Gastric ulcers are remarkably common in horses, especially in performance horses and racehorses. While these ulcers can be treated very easily with medications, this can be expensive – and if the underlying problems aren't fixed, ulcers may return. It's best to try to prevent ulcers from forming in the first place.
What Causes Ulcers To Form?
Horses have rather unique stomachs; compared to their body size, they are relatively small, and they are divided into two parts. The upper part of the stomach is similar in some ways to the esophagus, and it does not have the same protection against acid as the lower part of the stomach. This lower part is where acid is produced to digest food. Ulcers usually form when acid from the lower part of the stomach gets into the upper part of the stomach, irritating the lining.
What Causes Acid To Get Into The Upper Region Of The Stomach?

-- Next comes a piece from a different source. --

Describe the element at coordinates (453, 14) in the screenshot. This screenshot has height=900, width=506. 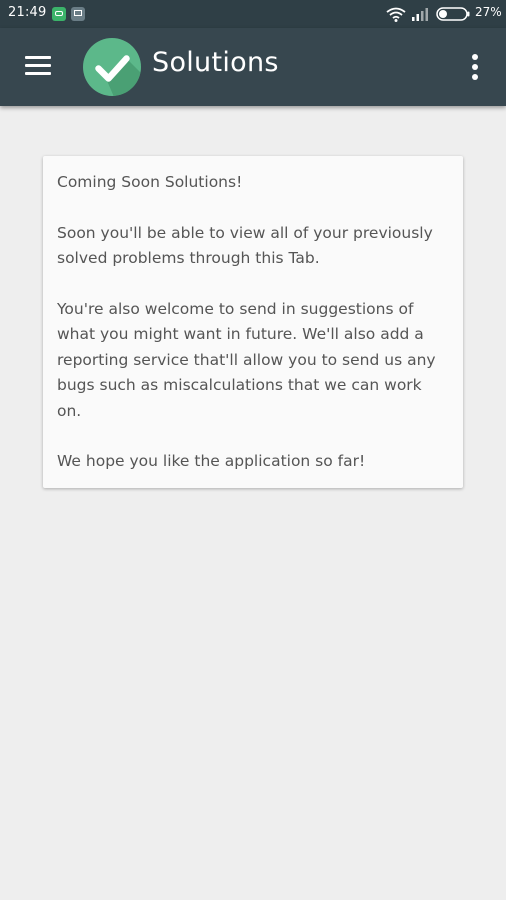
I see `battery-icon` at that location.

Unlike humans, whose stomachs produce acid in response to eating, horses evolved to forage continually, and their stomachs are constantly producing acid. Low amounts of roughage in the diet also can be a problem; by requiring less chewing, this sort of diet reduces the amount of saliva a horse produces, and saliva is necessary to neutralize stomach acids.

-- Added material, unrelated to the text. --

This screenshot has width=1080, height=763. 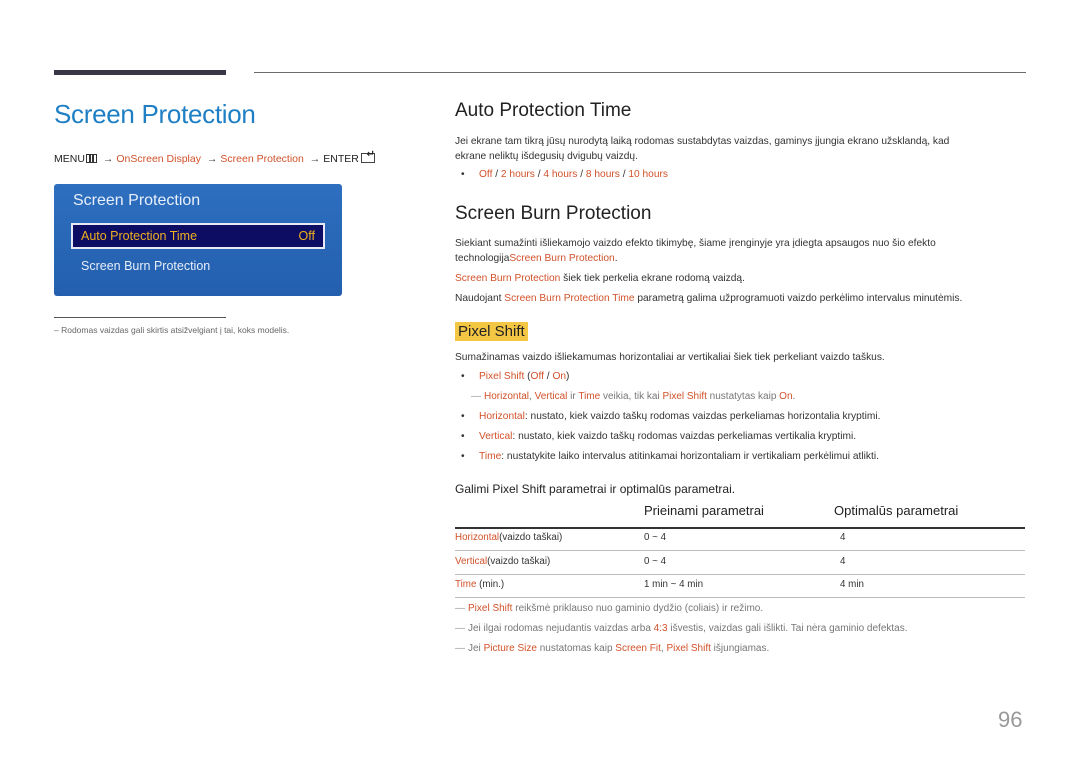 What do you see at coordinates (140, 72) in the screenshot?
I see `header-accent-bar` at bounding box center [140, 72].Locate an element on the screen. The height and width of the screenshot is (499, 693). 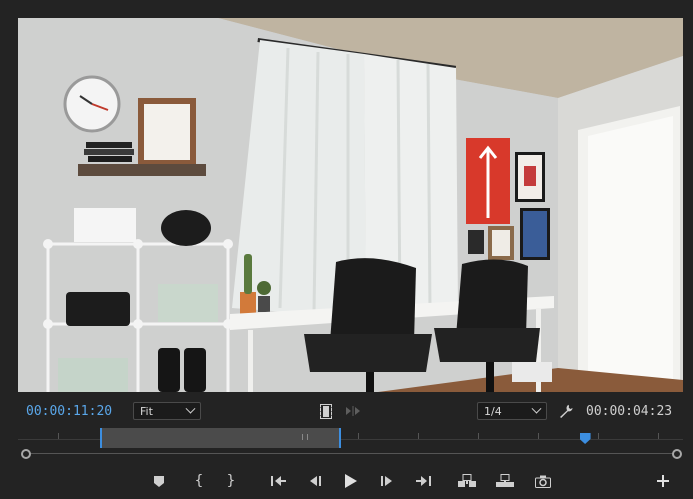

How Can Feed Prevent Ulcers?
Feeding schedule can have a big impact on ulcer risk. Since horses evolved to eat frequently throughout the day, it's not a good idea to fast a horse. An empty stomach is more prone to damage from stomach acid as more acid builds up without food to buffer it.

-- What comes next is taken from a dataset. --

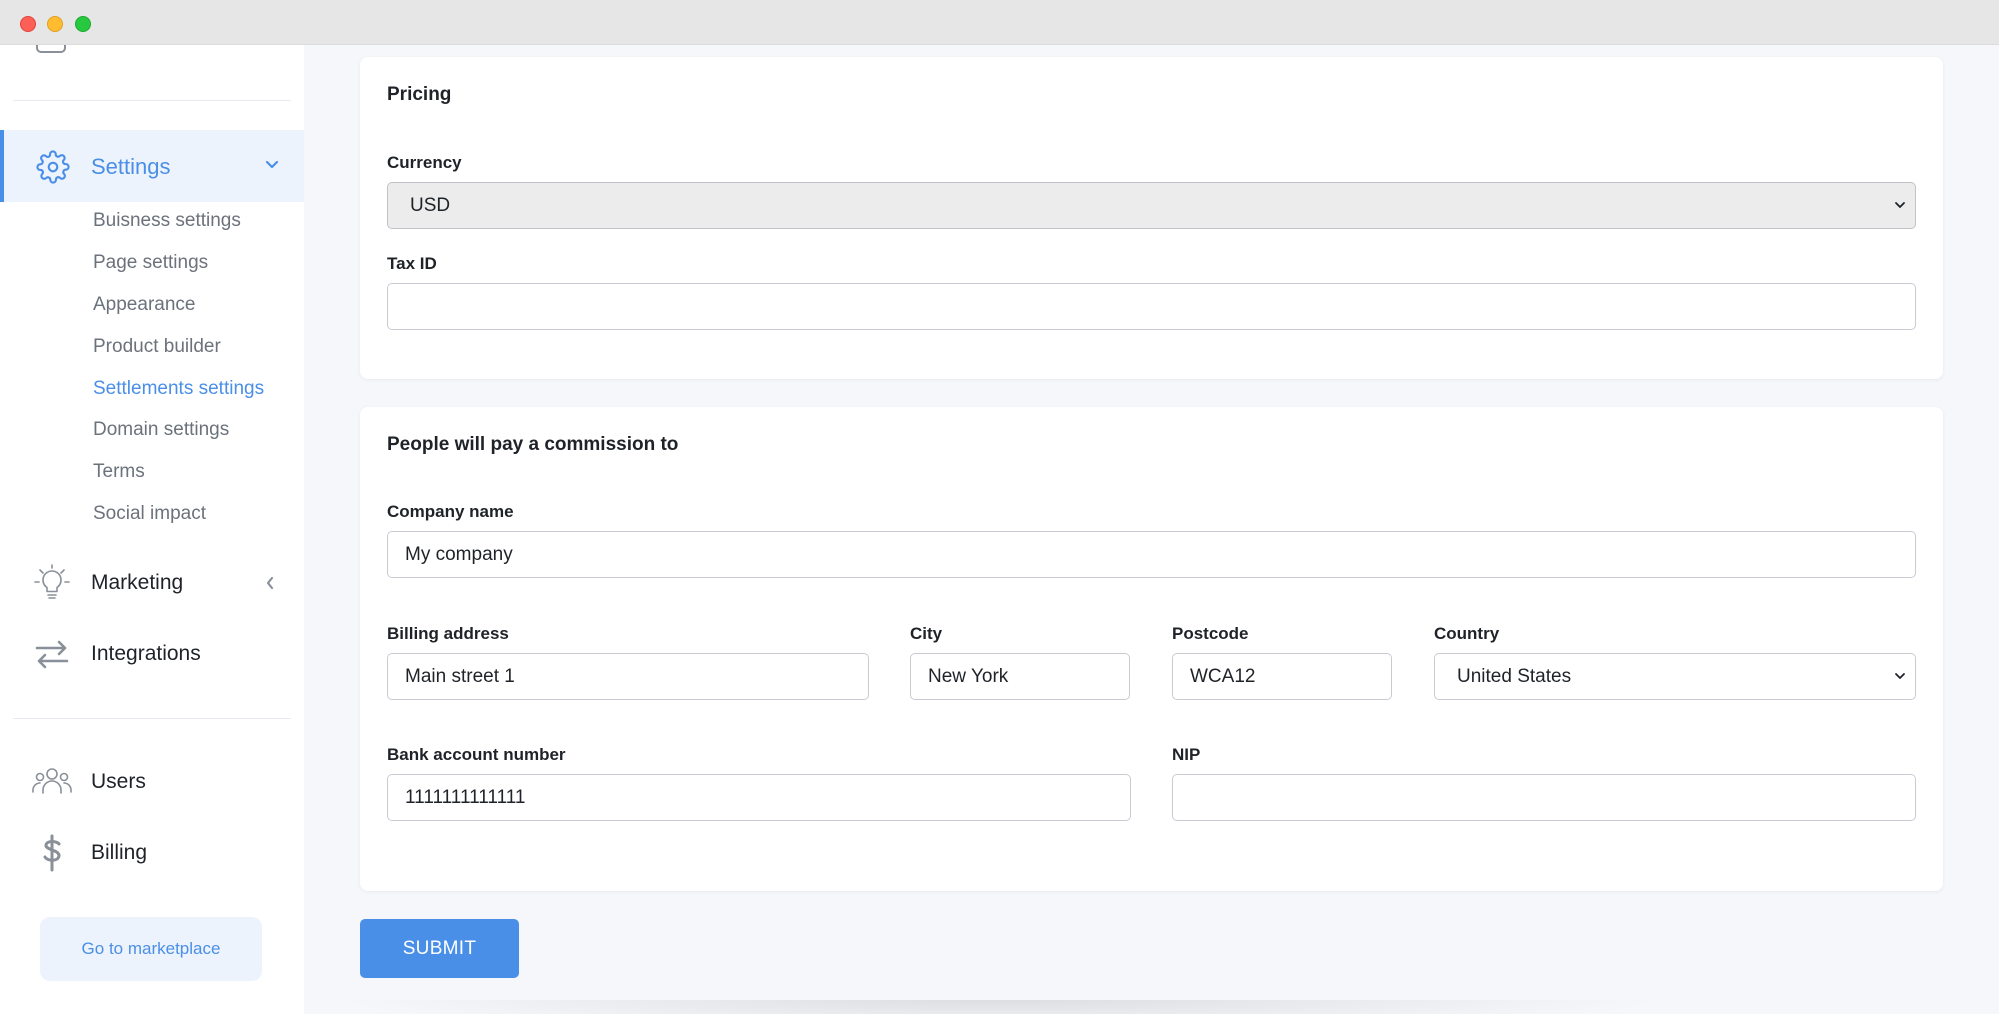  Describe the element at coordinates (424, 162) in the screenshot. I see `currency-label: Currency` at that location.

Fasting doesn't just mean more acid in the stomach – it also means stronger acid. The acid in an empty stomach can have a very low pH level – meaning it is highly acidic. The more frequently a horse eats and the more roughage it eats, the more saliva is produced, lowering the acidity of the stomach.
What Type Of Feed Is Best For Preventing Ulcers?
When choosing a type of feed, it's also important to note that different feeds are more or less effective in reducing stomach acidity and raising the pH level in the stomach. Alfalfa is an excellent choice for ulcer-preventative feed. It contains both calcium and high levels of protein, which help buffer stomach acid.
Alfalfa cubes are also a high-fiber food, working well as roughage. Cubes contain large amounts of long-stem fiber, which is good for a horse's digestive tract. It also makes a good pre-exercise feed as this fiber can form a protective mat that helps prevent acid from splashing from the lower to the upper stomach during exercise.